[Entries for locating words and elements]
— start —

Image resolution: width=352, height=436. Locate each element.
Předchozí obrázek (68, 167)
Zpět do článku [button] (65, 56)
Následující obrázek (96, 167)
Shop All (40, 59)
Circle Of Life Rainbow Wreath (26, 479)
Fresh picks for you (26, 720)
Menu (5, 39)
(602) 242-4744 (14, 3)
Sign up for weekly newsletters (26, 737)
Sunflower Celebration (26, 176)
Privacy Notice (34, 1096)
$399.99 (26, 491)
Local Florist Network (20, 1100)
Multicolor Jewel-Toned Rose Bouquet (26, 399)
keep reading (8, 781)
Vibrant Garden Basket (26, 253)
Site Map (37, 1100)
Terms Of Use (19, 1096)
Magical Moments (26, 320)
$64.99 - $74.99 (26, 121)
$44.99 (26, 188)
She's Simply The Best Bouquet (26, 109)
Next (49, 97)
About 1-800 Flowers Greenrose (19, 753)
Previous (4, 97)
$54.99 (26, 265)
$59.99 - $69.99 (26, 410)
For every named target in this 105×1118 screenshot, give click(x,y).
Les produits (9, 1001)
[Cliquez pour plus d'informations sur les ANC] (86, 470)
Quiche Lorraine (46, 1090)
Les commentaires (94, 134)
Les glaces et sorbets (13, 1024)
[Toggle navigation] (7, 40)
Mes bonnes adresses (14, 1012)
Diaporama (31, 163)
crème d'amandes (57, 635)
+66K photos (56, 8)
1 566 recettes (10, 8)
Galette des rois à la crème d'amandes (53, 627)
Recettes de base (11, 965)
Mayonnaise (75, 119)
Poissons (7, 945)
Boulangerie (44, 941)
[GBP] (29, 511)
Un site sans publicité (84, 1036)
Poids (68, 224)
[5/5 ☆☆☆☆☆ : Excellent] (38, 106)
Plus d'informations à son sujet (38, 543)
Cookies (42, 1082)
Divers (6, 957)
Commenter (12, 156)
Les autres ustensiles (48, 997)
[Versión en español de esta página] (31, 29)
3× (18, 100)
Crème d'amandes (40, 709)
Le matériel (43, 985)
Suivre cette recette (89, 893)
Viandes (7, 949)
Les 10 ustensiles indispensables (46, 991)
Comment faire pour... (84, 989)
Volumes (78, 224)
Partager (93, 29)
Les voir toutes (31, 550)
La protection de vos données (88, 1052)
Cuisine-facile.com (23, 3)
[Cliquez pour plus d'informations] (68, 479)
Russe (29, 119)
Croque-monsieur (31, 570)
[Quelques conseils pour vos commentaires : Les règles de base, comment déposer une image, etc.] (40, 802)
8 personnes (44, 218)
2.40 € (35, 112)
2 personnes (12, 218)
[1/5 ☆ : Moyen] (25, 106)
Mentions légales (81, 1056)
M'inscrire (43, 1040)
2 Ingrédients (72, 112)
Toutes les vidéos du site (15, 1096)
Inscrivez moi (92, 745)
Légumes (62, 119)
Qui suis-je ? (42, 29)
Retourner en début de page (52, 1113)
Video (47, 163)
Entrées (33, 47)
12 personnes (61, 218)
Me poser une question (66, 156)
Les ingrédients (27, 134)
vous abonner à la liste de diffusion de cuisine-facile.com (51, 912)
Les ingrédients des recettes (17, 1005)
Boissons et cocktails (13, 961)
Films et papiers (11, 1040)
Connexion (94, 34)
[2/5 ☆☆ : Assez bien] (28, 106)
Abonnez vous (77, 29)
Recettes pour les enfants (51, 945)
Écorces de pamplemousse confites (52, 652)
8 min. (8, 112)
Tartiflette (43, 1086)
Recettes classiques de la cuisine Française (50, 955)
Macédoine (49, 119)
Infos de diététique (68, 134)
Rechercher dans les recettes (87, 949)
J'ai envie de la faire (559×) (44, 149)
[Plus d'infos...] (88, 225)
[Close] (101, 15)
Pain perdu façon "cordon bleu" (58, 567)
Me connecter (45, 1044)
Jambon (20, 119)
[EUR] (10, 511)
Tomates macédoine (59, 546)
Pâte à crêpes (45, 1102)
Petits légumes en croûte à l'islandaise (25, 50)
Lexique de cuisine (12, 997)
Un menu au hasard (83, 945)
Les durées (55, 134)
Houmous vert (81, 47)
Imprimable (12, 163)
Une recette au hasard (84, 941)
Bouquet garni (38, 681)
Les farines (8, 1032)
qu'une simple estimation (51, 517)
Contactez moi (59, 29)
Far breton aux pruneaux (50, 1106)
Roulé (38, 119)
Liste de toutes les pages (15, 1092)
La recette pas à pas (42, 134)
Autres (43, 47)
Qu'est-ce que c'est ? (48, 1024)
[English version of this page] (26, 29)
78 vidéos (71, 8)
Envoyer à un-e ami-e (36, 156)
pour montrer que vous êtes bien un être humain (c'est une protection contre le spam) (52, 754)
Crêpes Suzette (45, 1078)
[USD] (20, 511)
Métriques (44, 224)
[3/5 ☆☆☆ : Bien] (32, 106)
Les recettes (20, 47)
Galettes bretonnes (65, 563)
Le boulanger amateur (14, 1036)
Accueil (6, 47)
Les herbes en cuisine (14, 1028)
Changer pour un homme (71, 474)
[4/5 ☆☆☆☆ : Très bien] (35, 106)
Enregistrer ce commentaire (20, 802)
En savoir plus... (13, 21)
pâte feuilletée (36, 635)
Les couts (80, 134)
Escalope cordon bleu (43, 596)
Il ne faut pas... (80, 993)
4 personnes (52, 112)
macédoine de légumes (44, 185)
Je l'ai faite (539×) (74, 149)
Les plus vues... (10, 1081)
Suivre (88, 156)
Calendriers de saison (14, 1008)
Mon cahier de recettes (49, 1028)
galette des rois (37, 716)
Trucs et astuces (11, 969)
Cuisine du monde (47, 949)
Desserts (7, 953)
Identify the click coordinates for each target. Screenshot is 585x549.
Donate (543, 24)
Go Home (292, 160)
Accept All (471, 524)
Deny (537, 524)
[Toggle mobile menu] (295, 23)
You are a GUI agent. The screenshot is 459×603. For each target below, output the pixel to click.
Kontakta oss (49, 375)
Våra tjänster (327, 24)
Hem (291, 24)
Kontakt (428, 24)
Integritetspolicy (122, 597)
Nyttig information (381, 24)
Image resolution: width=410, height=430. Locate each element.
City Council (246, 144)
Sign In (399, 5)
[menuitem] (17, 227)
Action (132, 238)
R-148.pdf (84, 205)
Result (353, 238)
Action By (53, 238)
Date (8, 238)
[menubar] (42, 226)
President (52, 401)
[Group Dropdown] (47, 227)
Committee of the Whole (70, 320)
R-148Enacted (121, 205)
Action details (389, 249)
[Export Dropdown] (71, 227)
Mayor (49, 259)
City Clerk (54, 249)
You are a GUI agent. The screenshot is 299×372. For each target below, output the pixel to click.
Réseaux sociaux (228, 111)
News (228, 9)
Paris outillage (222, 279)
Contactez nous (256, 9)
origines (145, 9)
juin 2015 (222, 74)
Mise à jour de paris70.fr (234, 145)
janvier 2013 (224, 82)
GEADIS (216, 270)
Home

— end —

• **DIRECTIONS FOR THIS TASK**: Rescale the material from the line with "Site Map (37, 1100)" to the line with "1 566 recettes (10, 8)", both included, by multiplying every coordinate in the answers by 0.7 and rounding each to a whole number, halves up. Copy any request line in that span unchanged, and return only those lines.

• **EXERCISE SOLUTION**:
Site Map (26, 770)
Terms Of Use (13, 767)
Magical Moments (18, 224)
$64.99 - $74.99 (18, 85)
$44.99 (18, 132)
She's Simply The Best Bouquet (18, 76)
Next (34, 68)
About 1-800 Flowers Greenrose (13, 527)
Previous (3, 68)
$54.99 (18, 186)
$59.99 - $69.99 (18, 287)
For every named target in this 105×1118 screenshot, give click(x,y).
Les produits (6, 701)
[Cliquez pour plus d'informations sur les ANC] (60, 329)
Quiche Lorraine (32, 763)
Les commentaires (66, 94)
Les glaces et sorbets (9, 717)
[Toggle navigation] (5, 28)
Mes bonnes adresses (10, 708)
Diaporama (22, 114)
crème d'amandes (40, 445)
+66K photos (39, 6)
1 566 recettes (7, 6)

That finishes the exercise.